2) The only thing that they need to work is you to blow into them. No chargers, no head cleaners, no batteries for the remote, no wires, no speakers, no tapes entwined throughout the guts of the call. They're light, too, which is a consideration when you are trying to carry a rifle, a stool, a portable blind, and two dead coyotes back to the truck.
3) You can fancy yourself an artist with a mouth call. In your fantasies, the centerfold is replaced by Charlie Parker, who gazes in rapt adoration as you begin with a dying rabbit series, punctuate that with a few yips and hunting howls, slide to a Ki-Yi as an excited adult turns on a pup, and finish with the "1812 Overture", during which you can fire your rifle into the air so that it sounds EXACTLY like the recording. Of course, none of this will necessarily help you to kill a coyote, but what the hell; it'll impress anyone listening.
1) Mouth calls require you to blow into them in order for them to work. This can become a problem, especially if you subscribe to the "constant calling" theory advanced by people like the Burnham Bros. (who have killed a few coyotes themselves). I've seen callers turn alarming shades of red after a few minutes of non-stop calling, and it's difficult to train a rifle on a bounding coyote when your heart rate is 170. On the plus side, if it doesn't bring on a heart attack, it's good aerobic exercise.

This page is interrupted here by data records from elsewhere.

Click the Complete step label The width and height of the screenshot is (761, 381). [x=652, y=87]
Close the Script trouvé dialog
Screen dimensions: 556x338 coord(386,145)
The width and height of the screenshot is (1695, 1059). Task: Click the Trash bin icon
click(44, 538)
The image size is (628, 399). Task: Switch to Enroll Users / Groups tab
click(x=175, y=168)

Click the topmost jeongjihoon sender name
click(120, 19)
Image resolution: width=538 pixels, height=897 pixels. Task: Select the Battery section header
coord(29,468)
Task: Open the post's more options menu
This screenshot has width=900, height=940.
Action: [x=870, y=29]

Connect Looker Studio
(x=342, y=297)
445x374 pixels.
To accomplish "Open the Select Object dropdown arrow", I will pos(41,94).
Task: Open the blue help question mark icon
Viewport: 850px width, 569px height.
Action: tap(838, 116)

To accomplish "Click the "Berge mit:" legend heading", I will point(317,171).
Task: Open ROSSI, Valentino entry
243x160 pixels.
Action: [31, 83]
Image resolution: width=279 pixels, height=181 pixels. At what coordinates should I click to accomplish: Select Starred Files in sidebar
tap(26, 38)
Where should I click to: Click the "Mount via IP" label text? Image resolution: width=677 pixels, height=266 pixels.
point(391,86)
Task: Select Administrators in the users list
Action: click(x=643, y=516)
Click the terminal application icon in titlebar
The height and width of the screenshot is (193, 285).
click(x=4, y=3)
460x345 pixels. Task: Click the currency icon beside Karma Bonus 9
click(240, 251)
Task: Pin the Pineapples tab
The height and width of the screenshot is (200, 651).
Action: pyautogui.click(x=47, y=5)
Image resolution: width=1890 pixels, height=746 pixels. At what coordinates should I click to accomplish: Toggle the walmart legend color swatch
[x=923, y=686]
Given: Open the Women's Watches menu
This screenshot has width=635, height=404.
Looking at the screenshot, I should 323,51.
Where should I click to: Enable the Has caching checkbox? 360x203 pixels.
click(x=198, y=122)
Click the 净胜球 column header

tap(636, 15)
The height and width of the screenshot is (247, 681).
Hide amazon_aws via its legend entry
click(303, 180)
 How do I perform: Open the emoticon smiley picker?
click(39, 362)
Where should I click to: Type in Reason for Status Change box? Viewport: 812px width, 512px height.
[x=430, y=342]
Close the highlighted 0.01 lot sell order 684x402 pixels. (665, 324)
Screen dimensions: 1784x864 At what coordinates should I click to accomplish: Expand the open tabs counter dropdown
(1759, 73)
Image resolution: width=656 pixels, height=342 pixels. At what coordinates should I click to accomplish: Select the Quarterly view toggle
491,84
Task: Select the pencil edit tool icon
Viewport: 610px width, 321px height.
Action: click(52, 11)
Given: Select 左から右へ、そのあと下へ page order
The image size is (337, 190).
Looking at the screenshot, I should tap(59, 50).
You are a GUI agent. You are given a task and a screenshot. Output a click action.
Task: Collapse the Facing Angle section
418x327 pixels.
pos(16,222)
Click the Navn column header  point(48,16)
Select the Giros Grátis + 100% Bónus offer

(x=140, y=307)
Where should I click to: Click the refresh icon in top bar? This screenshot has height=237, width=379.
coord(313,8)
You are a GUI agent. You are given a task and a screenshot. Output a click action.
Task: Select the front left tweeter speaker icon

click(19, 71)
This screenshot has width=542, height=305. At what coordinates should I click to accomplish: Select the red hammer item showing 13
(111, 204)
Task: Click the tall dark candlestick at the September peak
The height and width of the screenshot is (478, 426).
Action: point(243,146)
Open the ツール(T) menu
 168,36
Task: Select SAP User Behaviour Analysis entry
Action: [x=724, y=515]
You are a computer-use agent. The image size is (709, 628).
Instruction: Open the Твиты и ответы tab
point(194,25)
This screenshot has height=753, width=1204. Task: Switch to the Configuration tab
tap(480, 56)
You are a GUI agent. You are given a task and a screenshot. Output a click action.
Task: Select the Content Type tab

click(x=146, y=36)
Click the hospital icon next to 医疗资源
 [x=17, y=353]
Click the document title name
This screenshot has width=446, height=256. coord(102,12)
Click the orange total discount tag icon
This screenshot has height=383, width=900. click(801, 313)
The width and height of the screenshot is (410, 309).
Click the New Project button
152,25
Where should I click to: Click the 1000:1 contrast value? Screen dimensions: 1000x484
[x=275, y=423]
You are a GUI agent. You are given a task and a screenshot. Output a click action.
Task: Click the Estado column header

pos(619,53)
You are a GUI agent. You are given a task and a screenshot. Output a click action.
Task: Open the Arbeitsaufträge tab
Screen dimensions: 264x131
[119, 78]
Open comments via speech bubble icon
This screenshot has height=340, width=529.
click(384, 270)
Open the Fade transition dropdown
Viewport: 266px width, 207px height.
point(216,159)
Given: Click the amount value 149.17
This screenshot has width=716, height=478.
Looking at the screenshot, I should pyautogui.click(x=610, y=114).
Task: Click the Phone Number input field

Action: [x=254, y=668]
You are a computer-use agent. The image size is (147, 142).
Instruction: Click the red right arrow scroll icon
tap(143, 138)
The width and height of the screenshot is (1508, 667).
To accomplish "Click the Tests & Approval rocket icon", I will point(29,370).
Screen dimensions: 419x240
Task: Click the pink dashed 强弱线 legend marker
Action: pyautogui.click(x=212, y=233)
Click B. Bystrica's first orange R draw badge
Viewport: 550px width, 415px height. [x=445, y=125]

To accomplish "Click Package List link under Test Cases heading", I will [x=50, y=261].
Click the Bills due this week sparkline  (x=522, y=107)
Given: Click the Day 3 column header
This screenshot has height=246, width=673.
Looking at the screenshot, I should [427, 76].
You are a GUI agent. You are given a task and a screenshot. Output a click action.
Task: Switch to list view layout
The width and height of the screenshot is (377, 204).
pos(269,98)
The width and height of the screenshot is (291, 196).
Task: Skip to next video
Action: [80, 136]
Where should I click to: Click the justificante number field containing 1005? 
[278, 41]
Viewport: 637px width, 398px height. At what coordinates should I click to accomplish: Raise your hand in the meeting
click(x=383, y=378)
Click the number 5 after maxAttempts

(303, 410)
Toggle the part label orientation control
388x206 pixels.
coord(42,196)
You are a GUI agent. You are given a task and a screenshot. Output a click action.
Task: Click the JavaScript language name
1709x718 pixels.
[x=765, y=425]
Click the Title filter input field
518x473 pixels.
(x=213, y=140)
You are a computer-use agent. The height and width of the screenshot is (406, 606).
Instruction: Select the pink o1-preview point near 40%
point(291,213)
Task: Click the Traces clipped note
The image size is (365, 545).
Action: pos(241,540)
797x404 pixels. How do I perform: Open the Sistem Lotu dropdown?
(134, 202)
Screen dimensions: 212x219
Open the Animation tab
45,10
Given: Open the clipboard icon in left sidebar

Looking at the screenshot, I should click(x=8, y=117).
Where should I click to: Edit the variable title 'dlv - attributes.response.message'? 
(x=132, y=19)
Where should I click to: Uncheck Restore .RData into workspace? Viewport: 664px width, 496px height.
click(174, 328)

2) Mouth calls work while stuck squarely in the middle of your puss, and coyotes home in on that distress sound like furry guided missles. This can create a problem if you don't see the coyote in time to lift and sight your rifle. There are few sights funnier than a coyote standing nose to nose with a caller whose rifle is in his lap and whose agony is apparent to anyone watching, unless it is watching that same caller swear, whine, and cry after he tries his best quick-draw imitation and finds out that coyotes are LOTS faster then he is.